Interaction of Vitamin E and Selenium with the Hepatotoxic Agent Dimethylnitrosamine

Abstract

Pretreatment of rats with vitamin E, 0.02% w/w of the diet and a sc dose, 200 mg/kg, given 48 hrs. before dimethylnitrosamine, DMNA, was found to ameliorate the acute hepatotoxicity of DMNA (30 mg/kg) as reflected in reduced plasma asparagine‐amino‐transferase (AspAT) activity. This effect was confirmed by histological evaluation. No significant effect of DMNA on plasma levels of vitamin E was observed, however, DMNA significantly increased the hepatic level of vitamin E supplemented rats.

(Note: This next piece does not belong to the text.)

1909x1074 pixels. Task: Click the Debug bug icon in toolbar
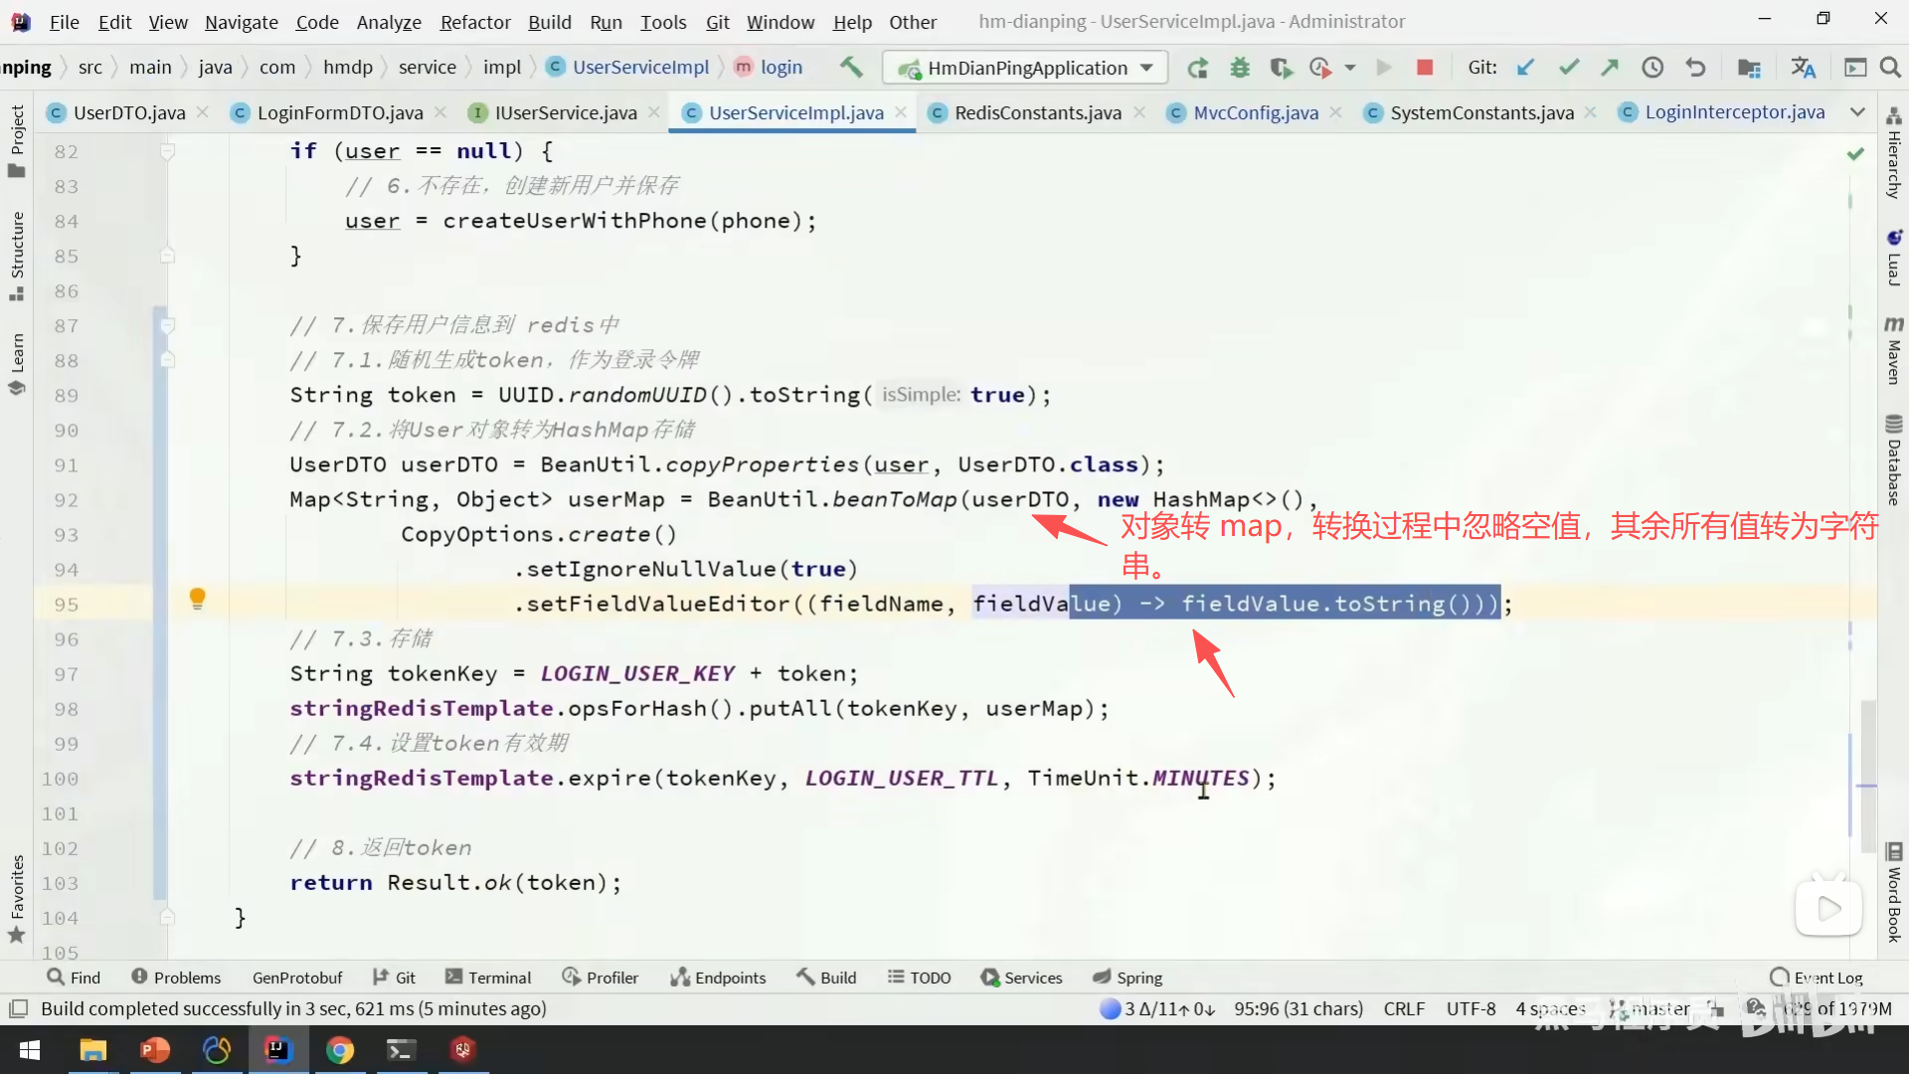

Pretreatment with selenium, 0.5 mg/kg given intraperitoneally 48 hrs. before DMNA, was found to enhance the acute hepatotoxicity of DMNA as reflected in increased elevation of plasma AspAT activity. This effect was not confirmed morphologically. DMNA did not have any effect on the hepatic selenium state in selenium pretreated rats; however, selenium pretreatment tended to decrease hepatic and plasma tocopherol levels. To explain the effects observed in the present investigation, various mechanisms were discussed.If the compounds were acting as antioxidants, then the difference in intracellular localization had to be important. More likely a specific biochemical function involving drug metabolizing enzymes could be involved. Finally vitamin E could protect membranes from damage during the necrotizing action of DMNA.